Draf Peraturan Presiden mengenai Tugas TNI dalam Mengatasi Terorisme kini sedang menjadi perhatian publik. Banyak yang mengkhawatirkan bahwa keterlibatan TNI dalam penangkalan terorisme dapat menimbulkan berbagai masalah dalam praktiknya.

Pembahasan Menyeluruh tentang Draf Perpres Terkait Penanganan Terorisme

Koalisi Masyarakat Sipil untuk Reformasi Sektor Keamanan telah menekankan perhatian terhadap draf Perpres ini. Mereka menilai rencana ini perlu dikonsultasikan lebih lanjut dengan DPR untuk mendapatkan legitimasi yang tepat.

Koalisi berpendapat bahwa terdapat masalah baik secara formil maupun materiil dalam draf tersebut. Secara formil, mereka menganggap pelibatan TNI dalam penanganan terorisme melalui Perpres bertentangan dengan ketentuan hukum yang ada.
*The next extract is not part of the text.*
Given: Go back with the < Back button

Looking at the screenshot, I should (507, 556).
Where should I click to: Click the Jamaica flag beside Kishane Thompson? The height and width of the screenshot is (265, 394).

Pasal yang mengatur pelibatan TNI, yaitu Pasal 43I UU No. 5/2018, dinilai tidak sejalan dengan Pasal 4 TAP MPR No. VII/2000. Hal ini memunculkan pertanyaan tentang keabsahan regulasi yang sedang dibahas.

Dampak Potensial Terhadap Hak Asasi Manusia dan Demokrasi

Koalisi juga menggarisbawahi potensi bahaya dari draf ini terhadap prinsip-prinsip demokrasi dan hak asasi manusia. Dengan kewenangan TNI yang luas, ada risiko besar penyalahan wewenang yang bisa merugikan masyarakat.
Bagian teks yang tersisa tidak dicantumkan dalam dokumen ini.